The 304 stainless steel I-beam is a chromium-nickel grade of metal. It contains 8 percent nickel and 18 percent chromium. It is a readily machinable metal that has great formability and weldability. It has good corrosion-resistance and is even able to resist intergranular corrosion, which can occur after welding or stress relieving. Because it has a low content of carbon, it can be safely used in most welded construction operations that use temperatures no higher than 800 degrees F. 304 stainless steel is a non-magnetic grade of metal when it is in the annealed condition.
Heat treatment can’t be used to harden this metal. In order to achieve tensile strength and hardness, cold working must be done. When cold working is used, slight magnetism may occur.

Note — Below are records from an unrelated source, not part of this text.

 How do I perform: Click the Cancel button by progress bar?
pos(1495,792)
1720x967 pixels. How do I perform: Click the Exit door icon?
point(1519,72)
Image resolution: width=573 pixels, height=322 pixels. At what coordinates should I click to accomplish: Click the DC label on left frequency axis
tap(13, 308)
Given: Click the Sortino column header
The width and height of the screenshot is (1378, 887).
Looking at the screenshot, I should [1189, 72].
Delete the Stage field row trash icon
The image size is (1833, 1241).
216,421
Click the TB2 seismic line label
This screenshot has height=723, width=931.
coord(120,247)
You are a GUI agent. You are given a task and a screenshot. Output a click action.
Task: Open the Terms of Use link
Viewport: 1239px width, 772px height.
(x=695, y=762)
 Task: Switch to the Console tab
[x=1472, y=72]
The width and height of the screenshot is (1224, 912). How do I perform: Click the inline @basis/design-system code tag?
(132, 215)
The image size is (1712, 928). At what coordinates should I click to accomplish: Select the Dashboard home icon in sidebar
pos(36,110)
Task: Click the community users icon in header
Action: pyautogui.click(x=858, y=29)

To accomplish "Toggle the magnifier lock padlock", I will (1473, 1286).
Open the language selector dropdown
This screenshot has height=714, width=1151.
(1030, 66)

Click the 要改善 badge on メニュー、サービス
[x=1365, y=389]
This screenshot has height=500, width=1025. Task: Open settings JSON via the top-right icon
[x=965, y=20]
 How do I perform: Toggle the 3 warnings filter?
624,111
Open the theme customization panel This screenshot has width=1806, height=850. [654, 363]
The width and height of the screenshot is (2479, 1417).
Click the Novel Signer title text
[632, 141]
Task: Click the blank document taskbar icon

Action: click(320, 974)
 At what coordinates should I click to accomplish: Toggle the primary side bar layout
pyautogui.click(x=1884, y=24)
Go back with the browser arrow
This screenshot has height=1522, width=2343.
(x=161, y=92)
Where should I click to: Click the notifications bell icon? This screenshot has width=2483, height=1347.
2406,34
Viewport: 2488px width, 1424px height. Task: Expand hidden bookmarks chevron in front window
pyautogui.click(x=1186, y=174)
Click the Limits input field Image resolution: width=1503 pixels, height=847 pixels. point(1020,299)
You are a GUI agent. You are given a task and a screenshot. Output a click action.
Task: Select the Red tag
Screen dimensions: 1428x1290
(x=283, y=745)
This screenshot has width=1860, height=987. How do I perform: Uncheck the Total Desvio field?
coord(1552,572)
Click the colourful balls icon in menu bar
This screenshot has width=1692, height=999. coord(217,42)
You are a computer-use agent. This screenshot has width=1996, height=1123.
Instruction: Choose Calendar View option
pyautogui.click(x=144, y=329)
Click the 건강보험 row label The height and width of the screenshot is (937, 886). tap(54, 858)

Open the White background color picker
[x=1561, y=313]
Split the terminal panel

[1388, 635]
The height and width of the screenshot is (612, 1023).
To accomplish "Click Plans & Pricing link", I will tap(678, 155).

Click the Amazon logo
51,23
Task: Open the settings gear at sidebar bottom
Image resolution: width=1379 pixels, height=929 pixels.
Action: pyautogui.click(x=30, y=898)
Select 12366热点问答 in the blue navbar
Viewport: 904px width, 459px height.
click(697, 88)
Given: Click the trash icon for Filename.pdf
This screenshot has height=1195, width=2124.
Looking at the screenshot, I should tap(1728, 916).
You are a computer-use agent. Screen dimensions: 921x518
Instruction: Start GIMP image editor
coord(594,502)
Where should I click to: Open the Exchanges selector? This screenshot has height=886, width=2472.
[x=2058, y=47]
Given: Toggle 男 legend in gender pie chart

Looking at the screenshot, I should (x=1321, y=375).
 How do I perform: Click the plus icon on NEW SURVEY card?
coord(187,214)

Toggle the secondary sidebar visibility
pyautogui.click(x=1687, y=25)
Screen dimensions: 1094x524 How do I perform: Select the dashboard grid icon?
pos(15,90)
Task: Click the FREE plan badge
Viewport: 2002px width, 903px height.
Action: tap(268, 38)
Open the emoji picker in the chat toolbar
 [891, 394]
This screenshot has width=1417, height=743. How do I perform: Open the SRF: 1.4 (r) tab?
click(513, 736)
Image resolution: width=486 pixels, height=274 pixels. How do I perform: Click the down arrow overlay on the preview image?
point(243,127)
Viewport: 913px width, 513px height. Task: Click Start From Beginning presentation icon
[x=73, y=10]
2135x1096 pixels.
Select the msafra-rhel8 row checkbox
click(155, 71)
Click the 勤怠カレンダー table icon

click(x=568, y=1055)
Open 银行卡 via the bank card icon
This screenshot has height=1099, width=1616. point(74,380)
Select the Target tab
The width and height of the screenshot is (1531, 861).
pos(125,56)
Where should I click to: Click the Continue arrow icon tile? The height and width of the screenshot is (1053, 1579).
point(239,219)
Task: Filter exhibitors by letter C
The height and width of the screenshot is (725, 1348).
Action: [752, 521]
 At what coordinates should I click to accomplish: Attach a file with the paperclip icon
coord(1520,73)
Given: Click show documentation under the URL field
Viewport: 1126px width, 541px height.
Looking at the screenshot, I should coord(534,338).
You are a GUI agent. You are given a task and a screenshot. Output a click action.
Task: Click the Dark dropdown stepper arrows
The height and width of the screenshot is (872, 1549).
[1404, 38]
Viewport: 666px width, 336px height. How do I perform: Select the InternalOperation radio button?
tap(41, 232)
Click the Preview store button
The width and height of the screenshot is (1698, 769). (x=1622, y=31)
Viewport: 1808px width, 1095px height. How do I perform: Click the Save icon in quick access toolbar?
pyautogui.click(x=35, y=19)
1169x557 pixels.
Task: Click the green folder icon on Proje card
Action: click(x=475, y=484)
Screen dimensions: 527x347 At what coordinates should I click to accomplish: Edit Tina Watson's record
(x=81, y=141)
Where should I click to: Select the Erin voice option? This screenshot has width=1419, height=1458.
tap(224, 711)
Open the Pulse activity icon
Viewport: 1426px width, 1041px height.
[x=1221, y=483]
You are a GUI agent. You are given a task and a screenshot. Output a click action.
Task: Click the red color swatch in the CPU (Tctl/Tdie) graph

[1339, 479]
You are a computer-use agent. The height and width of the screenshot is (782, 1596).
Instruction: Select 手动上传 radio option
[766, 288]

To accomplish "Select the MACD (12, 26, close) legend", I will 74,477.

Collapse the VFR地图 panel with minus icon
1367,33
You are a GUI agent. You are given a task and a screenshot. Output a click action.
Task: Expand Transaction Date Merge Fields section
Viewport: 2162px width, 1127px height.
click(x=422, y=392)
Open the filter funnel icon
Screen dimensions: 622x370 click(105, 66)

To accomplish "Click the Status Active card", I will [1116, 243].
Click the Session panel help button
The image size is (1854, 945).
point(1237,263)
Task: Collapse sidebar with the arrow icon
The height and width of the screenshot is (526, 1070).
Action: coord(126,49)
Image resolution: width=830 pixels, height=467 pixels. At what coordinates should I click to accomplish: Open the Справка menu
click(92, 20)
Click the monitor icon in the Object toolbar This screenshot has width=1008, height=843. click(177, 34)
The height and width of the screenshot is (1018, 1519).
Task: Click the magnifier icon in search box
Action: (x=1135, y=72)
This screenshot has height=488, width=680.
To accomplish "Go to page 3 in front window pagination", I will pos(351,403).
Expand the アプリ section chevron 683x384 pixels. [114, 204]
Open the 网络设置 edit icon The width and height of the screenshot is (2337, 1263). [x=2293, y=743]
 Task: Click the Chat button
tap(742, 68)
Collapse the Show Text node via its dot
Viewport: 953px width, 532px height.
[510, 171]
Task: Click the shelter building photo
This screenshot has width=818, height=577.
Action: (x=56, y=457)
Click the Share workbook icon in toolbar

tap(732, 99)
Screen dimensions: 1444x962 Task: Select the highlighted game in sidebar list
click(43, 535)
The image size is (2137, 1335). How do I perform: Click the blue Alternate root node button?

It is very common for 304 steel to be used for parts that require grinding, welding, polishing and machining, along with corrosion resistance. Because of its ability to handle corrosive environments, it is considered a general all-purpose grade of steel. It is commonly used in chemical industries and for cryogenic services. It is capable of being used for parts that handle harsh products like organic and inorganic chemicals, acetic acid, citric acid, and crude oils. Since it has a low instance of magnetism, 304 stainless steel can be used for instruments. It’s also frequently used for architectural trimming.
This metal has a machinability rating at 45 percent of B1112 and has great weldability, except when hammer or forge welding is used. When welded, 304 alloy has ductility and toughness. It’s recommended to perform annealing once forging is complete, in order to maintain maximum resistance to corrosion.